Growing up in Springfield, Cox and Neves have played soccer together since they were five years old. They played on some of the same youth soccer teams and re-united on the club soccer team as freshmen, carpooling to faraway practices together. They share lunch and have some of the same classes together.
In the first round of the Virginia AAA Northern Region tournament against Edison in Alexandria, that lifelong bond was again on display as Lee won 5-1. Neves assisted on two of Cox’s three goals, and Cox set up Neves’s two goals.
“They have a magnet for the ball for each other,” Lee Coach Nikki Giunta said. “They can read each other really well. I think they kind of have the same soccer mind.”

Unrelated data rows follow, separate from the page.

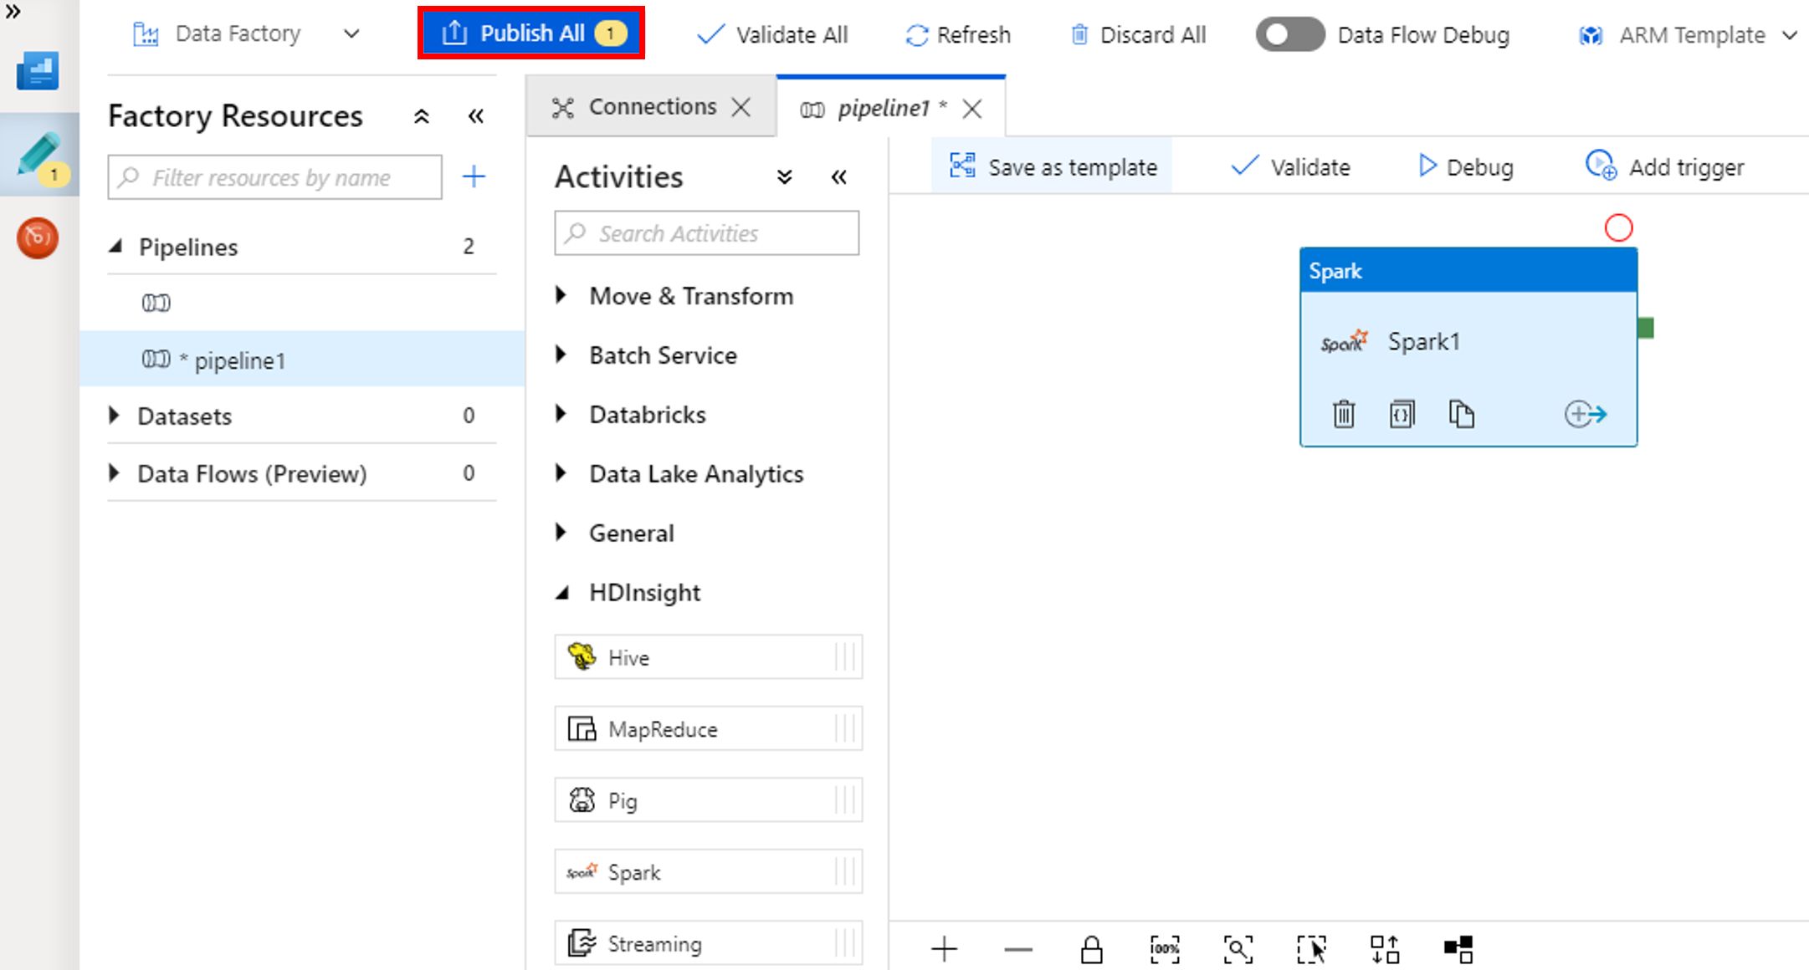1809x970 pixels.
Task: Click the add output icon on Spark1
Action: point(1586,414)
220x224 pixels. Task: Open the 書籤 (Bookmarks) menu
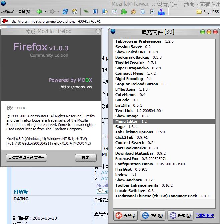24,12
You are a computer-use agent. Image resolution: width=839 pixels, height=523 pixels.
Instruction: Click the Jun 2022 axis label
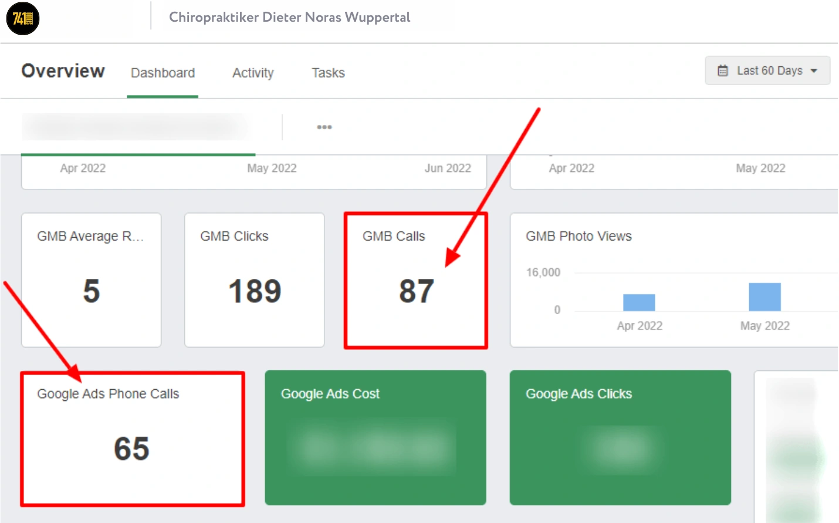(448, 168)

The two players complement each other incredibly well. Cox, a James Madison recruit, is the strong midfield presence who wins every ball in the air and makes pinpoint passes with ease. Neves, a West Virginia recruit, is the crafty forward who has a strong left foot and isn’t afraid to use it often.
The majority of Neves’s goals this season started off the foot of Cox. “The ball that she sends me, my 15 goals wouldn’t have been anything without Meghan,” Neves said.
The Lancers (7-8-1) jumped out to a 2-0 lead within the first 13 minutes behind goals from their talented duo, and cruised to victory. Senior Lilly Payne scored the lone goal for Edison (7-9-1) in the 23rd minute.
Despite spending much of their lives around each other, Cox and Neves are headed their own ways in college — and that was a conscious decision. They weren’t considering the same schools.
“It’s good that we’re going our separate ways and get our own opportunities in college,” Cox said.
Added Neves with a chuckle: “We need our space.”
With the score tied at one, Madison senior Murphy Massey dribbled up the field and slipped the ball to sophomore Kaitlyn Dorka, who stopped and took an 18-yard shot with 40 seconds left in regulation. The ball hit the underside of the top crossbar and bounced in to provide the winning difference for the Warhawks against host Chantilly.
“It was a legit shot,” Madison Coach Grant Massey said. “It was a great shot. It’s not like we got a flunky bounce of the cross bar. There were 40 seconds left. It was crazy.”
It was a surprising win for the Warhawks (8-5-3), a young team that relies heavily on underclassmen but hasn’t lost a game this season by more than two goals.
“The whole year I’ve been trying to preach to these girls that we are competitive with everybody,” he said. “If we could put an effort for a full game, and we still didn’t, it gets the girls believing that they can beat a team that talent-wise we shouldn’t be able to beat.”
Sophomore Susie Carter scored the Warhawks’ first goal.
The Chargers, who had their 10-game winning streak snapped, finished with a 13-2-1 record.